Baca juga: Musim Kemarau, Petani Karawang Berhasil Panen dan Kendalikan Puso
Jika dibandingkan dengan perkiraan konsumsi beras nasional sebesar 33,47 juta ton, ada selisih 13 juta ton lebih.
“Angka ini masih aman dan lebih tinggi dibandingkan realisasi pada Januari Agustus 2017 sebesar 46.816.003,91 ton. Dipastikan pangan tersedia, asal penimbun ditangkap. Merekalah yang mengguncang supply pangan sehingga menimbulkan panic buying dan over heating terhadap harga beras nasional,” jelas Gatot.
Tren produksi padi nasional
Optimisme produksi beras 2018 juga mengacu pada data Badan Pusat Statistik ( BPS) yang mencatat tren produksi padi nasional dalam 10 tahun terakhir terus bergerak naik.
Pada 2010-2017, berturut-turut data produksi padi nasional tercatat 66,47 juta ton Gabah Kering Giling (GKG), 65,75 juta ton GKG, 69,05 juta ton GKG, 71,28 juta ton GKG, 70,84 juta ton GKG, 75,39 juta ton GKG, 79,36 juta ton GKG, dan 81,38 juta ton GKG.
Dengan mengacu angka konversi gabah ke beras yang digunakan Kementan sebesar 58,13 persen, maka produksi beras nasional pada 2011-2017 masing-masing 38,22 juta ton pada 2011, pada 2012 sebanyak 40,14 juta ton, pada 2013 sebanyak 41,43 juta ton, pada 2014 sebanyak 41,18 juta ton, dan pada 2015 mencapai 43,82 juta ton.
Selanjutnya, produksi beras nasional pada 2016 dan 2017 masing-masing sebanyak 46,13 juta ton dan 47,30 juta ton.
Baca juga: Polemik Impor Beras dan Ketidakakuratan Data Produksi Beras Nasional
Data produksi yang digunakan Kementan merupakan hasil keputusan dalam rapat koordinasi dengan Badan Pusat Statistik (BPS).
“Kementan menjunjung tinggi prinsip satu peta satu data dan tidak berwenang mengeluarkan data secara sepihak,” ujar dia.
Maka, meski sejak 2015 BPS menyatakan tidak lagi merilis data produksi beras, BPS tetap menjadi lembaga yang sah mengeluarkan Angka Ramalan berdasarkan hasil rapat koordinasi BPS-Kementan.
Strategi hadapi kemarau panjang
Faktor utama yang menyebabkan kekeringan terjadi adalah berkurangnya curah hujan.
Berdasarkan data Badan Meteorologi, Klimatologi, dan Geofisika ( BMKG) terjadi penurunan signifikan curah hujan pada Juni-Agustus 2018 dibandingkan curah hujan 2017 yang lebih fluktuatif.
Penurunan terbesar terjadi pada Agustus 2018 sebesar 32.21 (mm) sedangkan pada Agustus 2017 sebesar 138.47 (mm).
Menurut Gatot, potensi lahan yang terkena kekeringan seluas 135.226 ha masih bisa berkurang jika di lokasi tersebut masih memiliki air sedikit dan dilakukan pompanisasi.
Baca juga: Musim Kemarau, Ini 8 Wilayah yang Alami Kekeringan
Untuk memelihara optimisme produksi padi 2018, Kementan telah melakukan berbagai upaya menghadapi kekeringan.

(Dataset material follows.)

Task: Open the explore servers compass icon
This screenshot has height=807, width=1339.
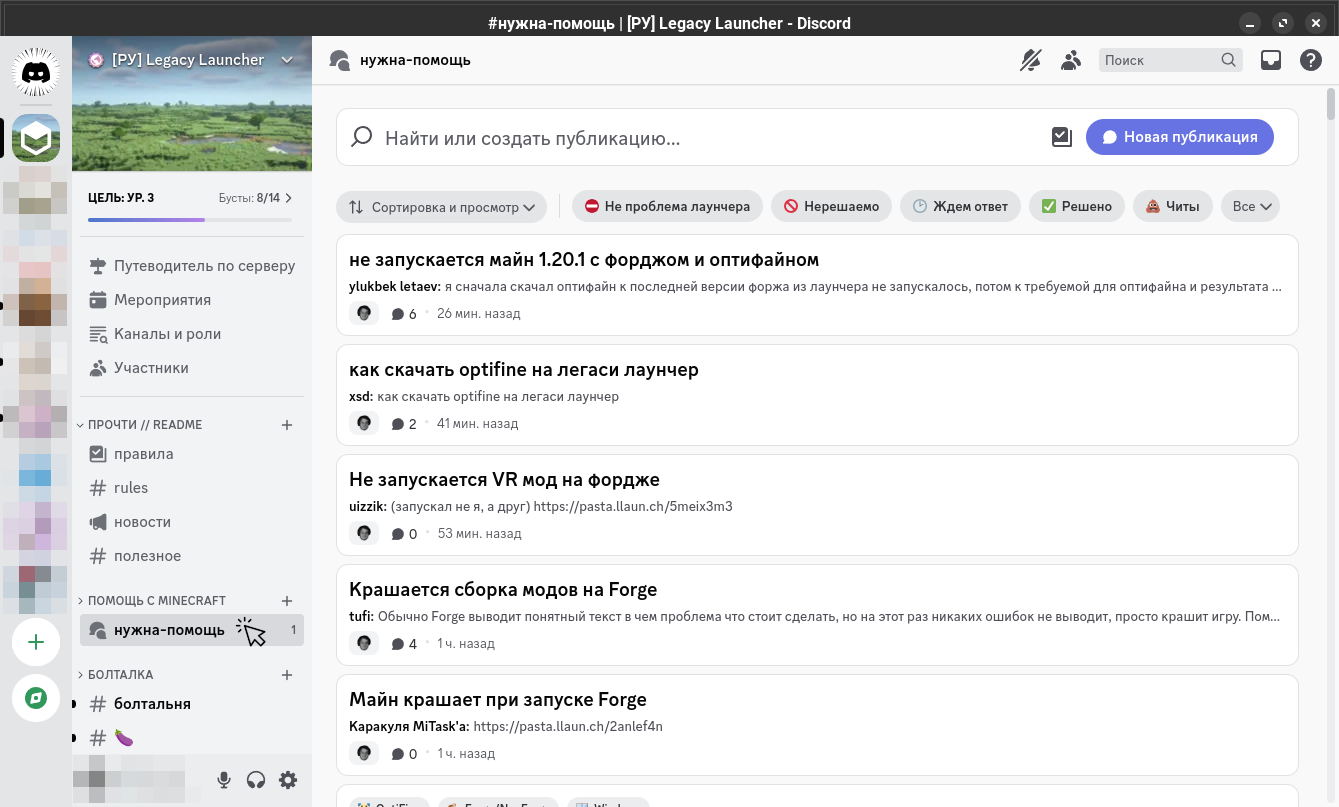Action: pyautogui.click(x=36, y=698)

Demi menjaga kecukupan ketersediaan air, Kementan membuat sumur pantek dan pompanisasi air sungai di wilayah potensial untuk jangka pendek.

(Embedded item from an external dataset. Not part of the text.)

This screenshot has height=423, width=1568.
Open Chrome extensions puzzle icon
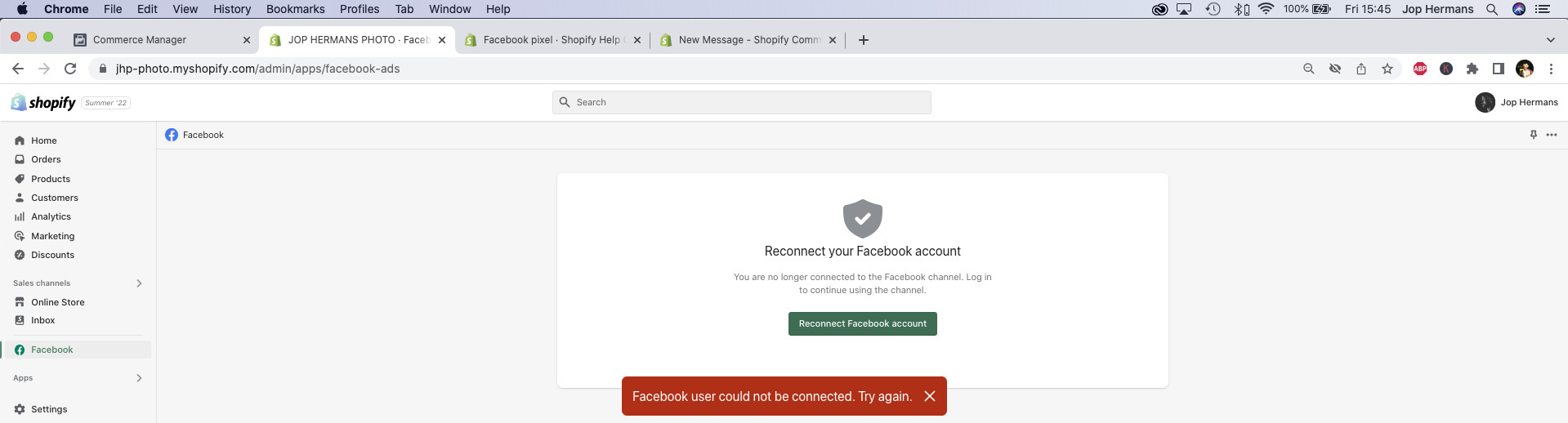[1472, 69]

Selain itu, Kementan menyediakan benih unggul tahan kekeringan, mengatur pola tanam, menekan risiko kekeringan, menyediakan asuransi usaha tani, serta menggenjot pertanaman di lahan rawa, lebak, dan pasang surut.
Kemarau merupakan fenomena iklim yang berulang setiap tahunnya. Untuk menanggulangi kekeringan jangka panjang, Kementan menjalankan berbagai strategi.

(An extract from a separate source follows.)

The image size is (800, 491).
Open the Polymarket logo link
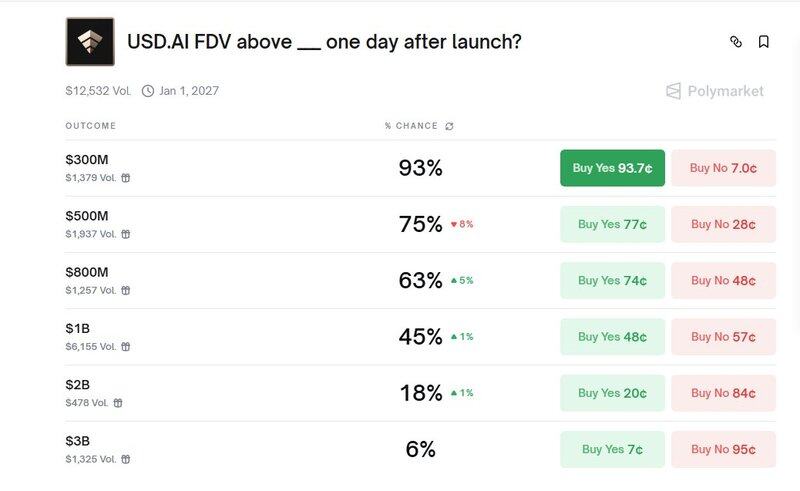point(715,91)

Program yang dilakukan Kementan seperti perbaikan irigasi, bantuan alsintan, pembangunan embung, pengembangan tata air mikro di lahan rawa dan pasang-surut, memberi bantuan benih tahan kekeringan untuk mengantisipasi potensi kekeringan dan menghindari penurunan hasil produksi petani.
Puluhan infrastruktur besar berupa bendungan juga tengah dibangun di berbagai daerah.
“Kekeringan sangat kecil dampaknya, bahkan sebaliknya kekeringan menjadi peluang kita karena lahan rawa yang biasanya terendam justru berproduksi dengan sempurna,” kata dia.